━━ DATASET RECORDS ━━

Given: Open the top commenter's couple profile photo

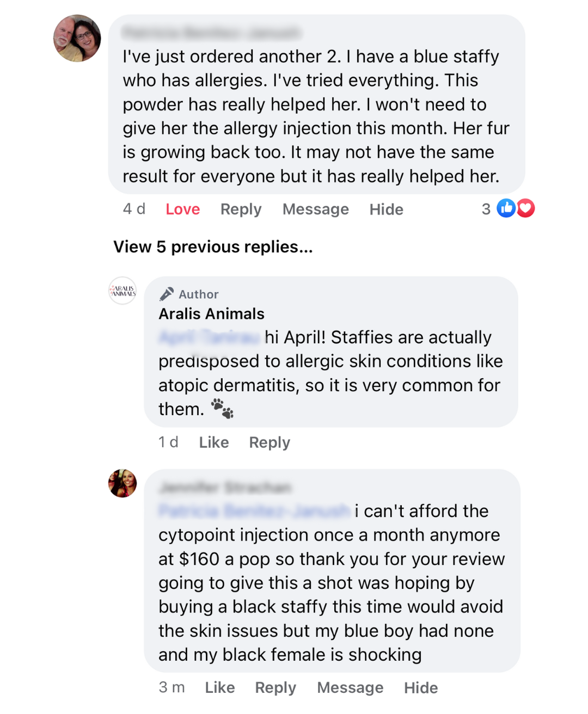Looking at the screenshot, I should pyautogui.click(x=77, y=38).
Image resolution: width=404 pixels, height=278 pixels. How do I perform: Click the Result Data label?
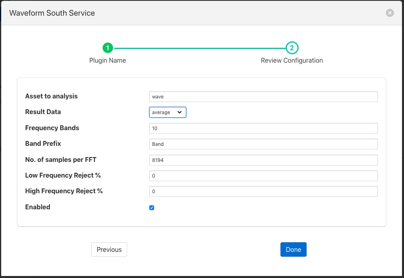[43, 112]
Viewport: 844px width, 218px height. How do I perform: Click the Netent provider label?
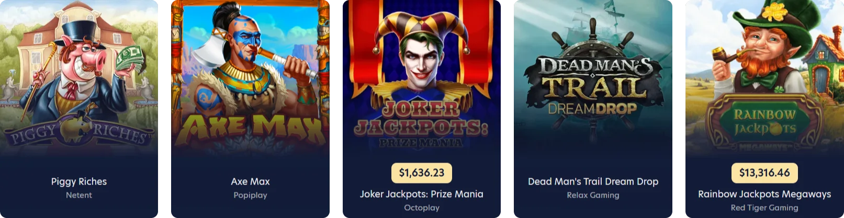(x=79, y=195)
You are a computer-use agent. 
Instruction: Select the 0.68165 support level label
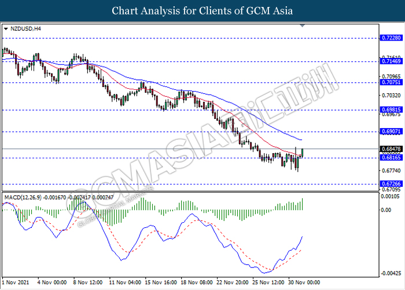[x=390, y=158]
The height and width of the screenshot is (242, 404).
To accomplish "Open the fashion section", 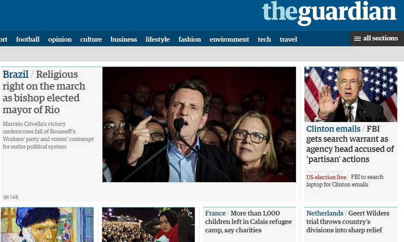I will [x=190, y=39].
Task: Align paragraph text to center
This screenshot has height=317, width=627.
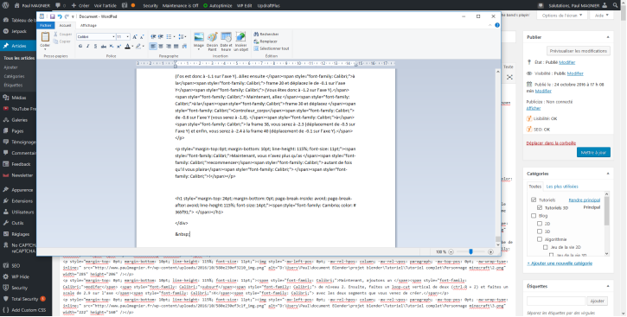Action: 161,47
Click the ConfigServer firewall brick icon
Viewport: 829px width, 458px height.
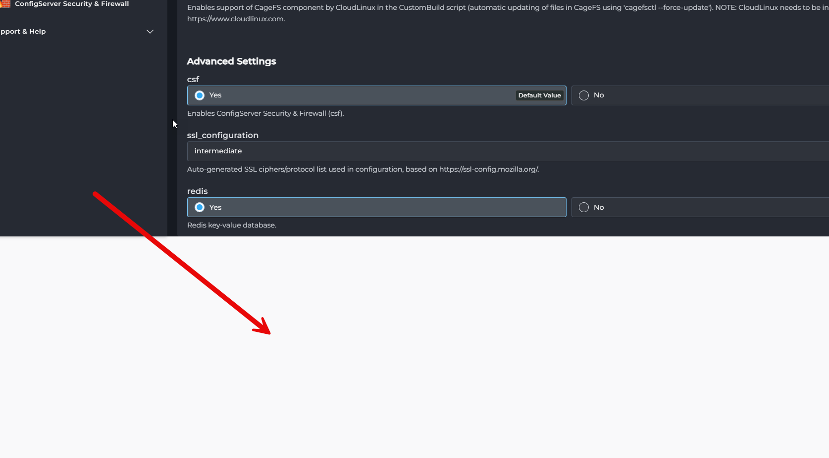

━━━

» **SET PROBLEM**: Please render everything from the start of the rows down to the line containing "[x=390, y=158]" as a numbered list, skipping blank lines and leaving out the pictures.

» **OUTPUT**:
1. Given: Open the top commenter's couple profile photo
2. Looking at the screenshot, I should pyautogui.click(x=77, y=38).
3. Image resolution: width=404 pixels, height=278 pixels. How do I perform: Click the Result Data label?
4. [43, 112]
5. Viewport: 844px width, 218px height. How do I perform: Click the Netent provider label?
6. (x=79, y=195)
7. You are a computer-use agent. 
8. Instruction: Select the 0.68165 support level label
9. [x=390, y=158]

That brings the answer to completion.